Data shown section start

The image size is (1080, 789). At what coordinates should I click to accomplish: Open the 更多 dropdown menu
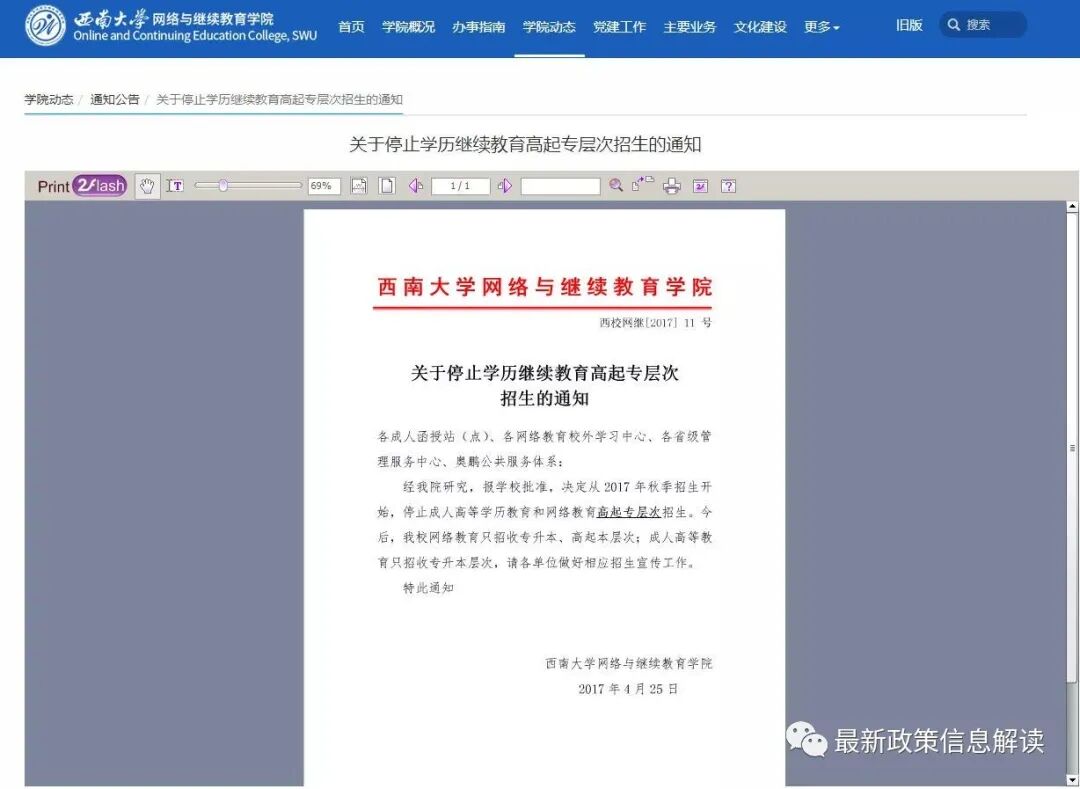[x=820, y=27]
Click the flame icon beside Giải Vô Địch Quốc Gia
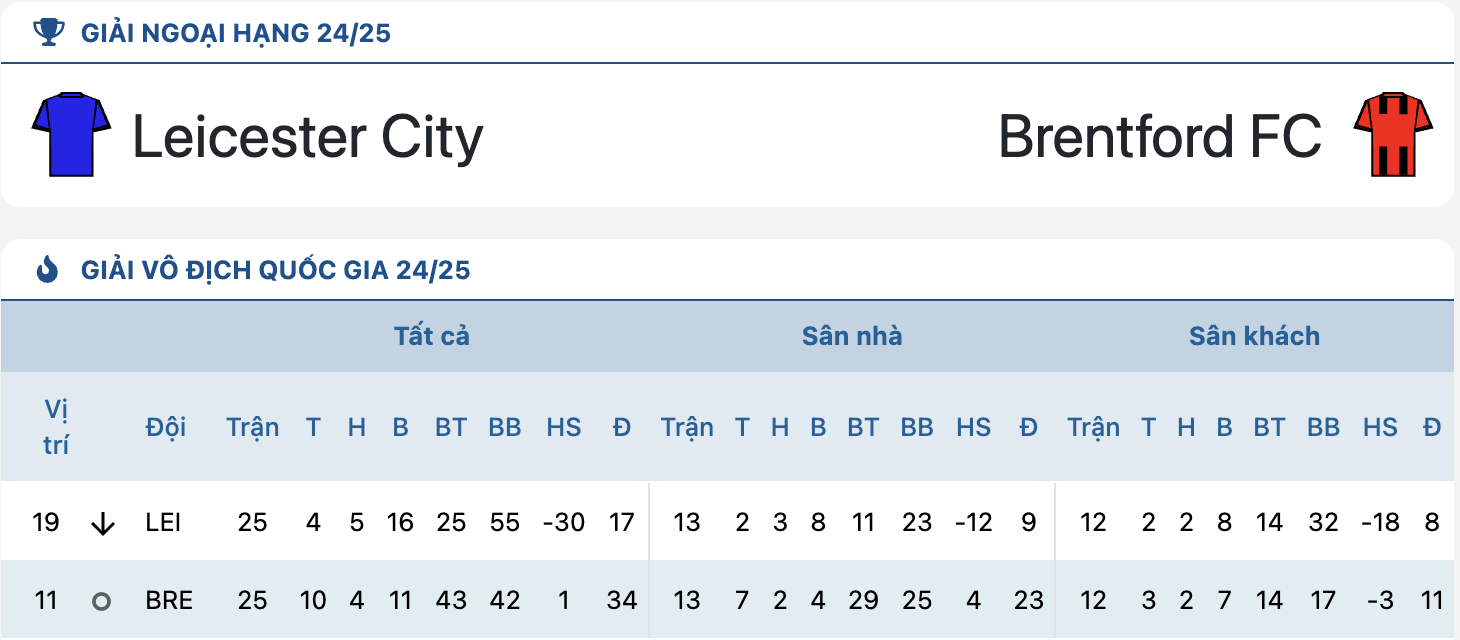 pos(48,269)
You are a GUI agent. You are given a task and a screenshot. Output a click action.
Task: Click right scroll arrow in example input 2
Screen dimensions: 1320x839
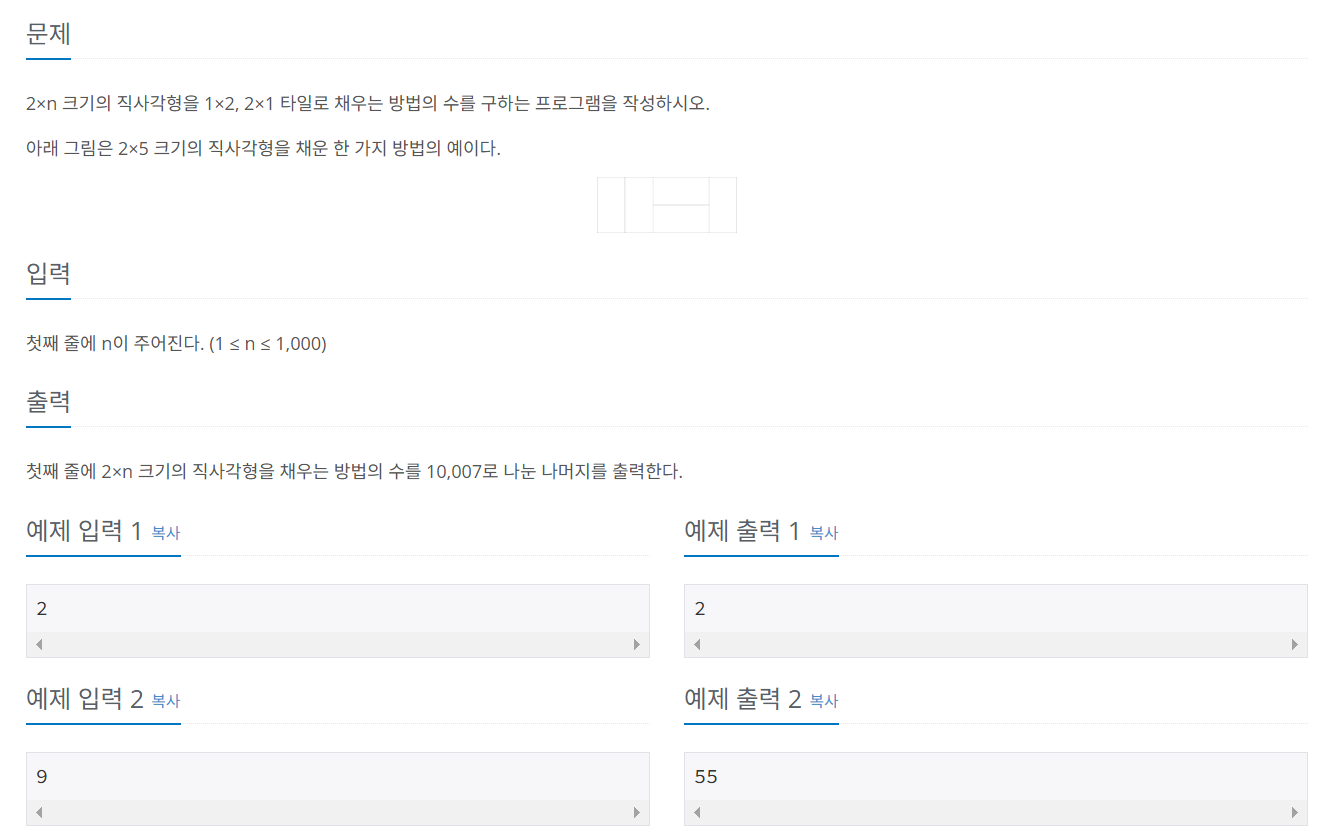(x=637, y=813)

Data shown section end

### Task instructions
Except for the pictures, print the data above exactly.

### Solution for this task
The image size is (1080, 789). At what coordinates should I click to accomplish: Open the 更多 dropdown menu
[x=820, y=27]
Click the flame icon beside Giải Vô Địch Quốc Gia
 pos(48,269)
You are a GUI agent. You are given a task and a screenshot. Output a click action.
Task: Click right scroll arrow in example input 2
Screen dimensions: 1320x839
(x=637, y=813)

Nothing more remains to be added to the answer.